August 29, 2021
Roadmap for Implementing Big Data Analytics at Your Organization
Brands like Amazon, Facebook, Apple, Google, and Microsoft solidified their tech-giant status early on by using data as a differentiator. These leaders—now among the most powerful companies in the world along with other big names like Spotify, Netflix, Uber, and Airbnb—prove just how unbelievably valuable data can be.
Today, Big Data isn’t just for billion-dollar tech companies or well-funded startups. Small businesses, government agencies, and even legacy manufacturers are ramping up adoption. However, while these technologies are becoming more affordable and accessible, creating a roadmap for a Big Data analytics implementation remains uncharted territory for many brands.
Below, we discuss how to create a framework for data analytics that ensures your program is built on a strong foundation.
Building a Basic Framework for Your Data Analytics Strategy
Before we start talking about creating a Big Data roadmap, there are a few things you need to sort out to ensure you can reliably turn data into actionable insights. While no two roadmaps look the same, every initiative should address these points:
- Define the problem. What problem are you trying to solve? Why are you pursuing this strategy? How will solving the problem impact your business? At this first stage, it’s critical that data science and IT work closely with non-technical users to determine goals and strategies for achieving results.

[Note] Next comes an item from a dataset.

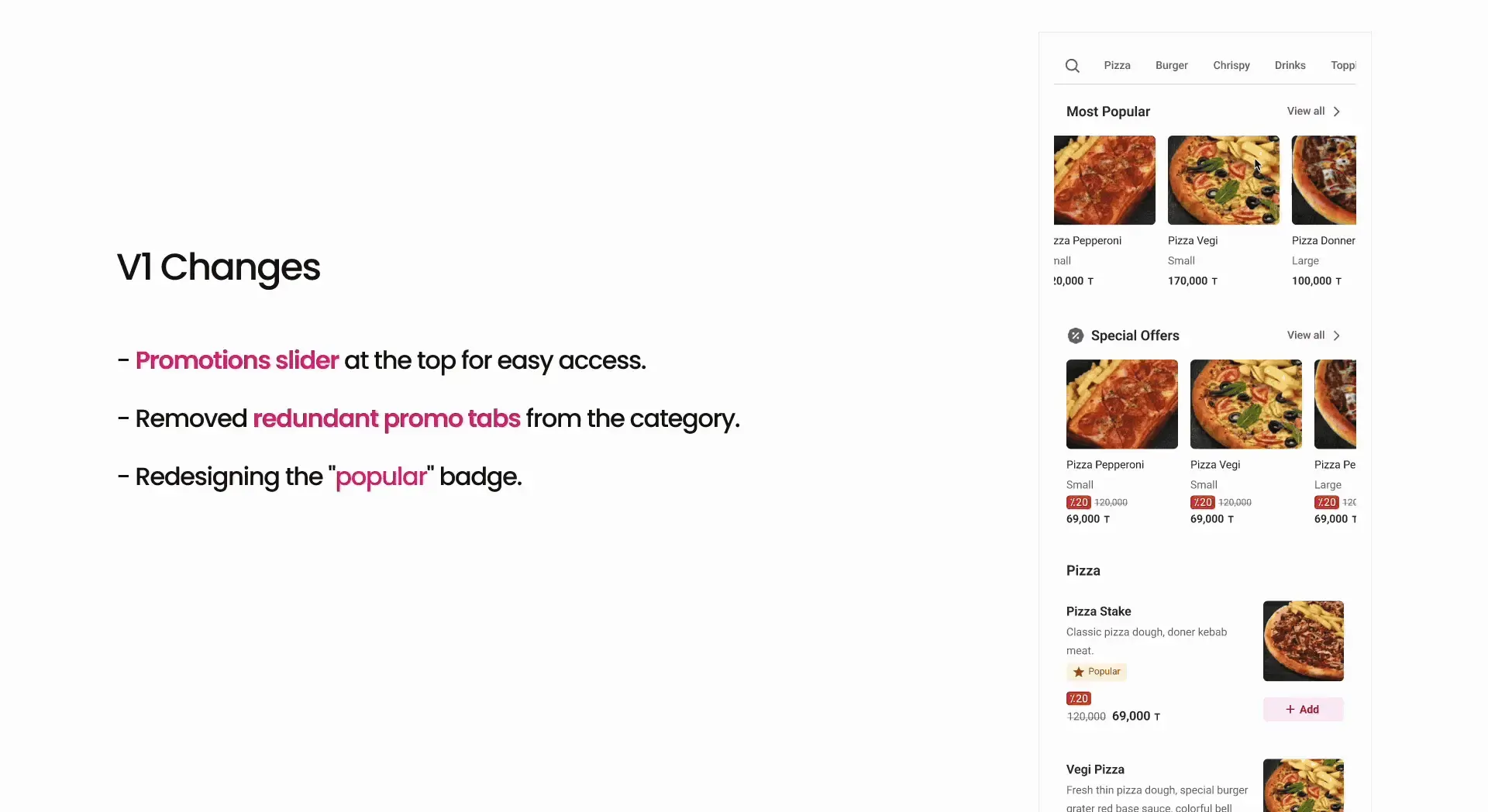Click the Popular badge on Pizza Stake

pyautogui.click(x=1096, y=673)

- Gain a deep data understanding. Once you define a problem, you then need to figure out what data you have and how it can help solve that problem. Figuring out how to use your data to improve customer satisfaction, cut costs, or boost sales should be a joint effort between data scientists and the stakeholders who will benefit from this solution.
- Costs. Keep in mind that implementation costs go well beyond devices and software. If you’re not yet a data-driven organization, you also need to consider the costs of hiring new employees and getting existing ones up-to-speed. After you establish some ideas surrounding costs, compare those numbers against the cost of inaction.
In these next few sections, let’s look at the main components to include in your data strategy—no matter what kind of business you’re in.
Determine What Data You Have and What Data You Need
Consider all of the data types you currently have. That includes everything from user-generated data and website behavior to sales metrics, financials, location data, RFID streams, and other data sources. Which data sets contain insights related to your target use case or the problem you’re trying to solve?
For example, if you’re looking to improve your marketing message, you might audit your system for data that contains information about what customers think about your brand—think NPS surveys, online reviews, and social media mentions.
These voice-of-the-customer data sets can help you understand brand sentiment. You need to pull in data from other resources if you want to truly understand how to create content that speaks to audience needs. You might combine those insights with sales activity, website behavior, and campaign performance.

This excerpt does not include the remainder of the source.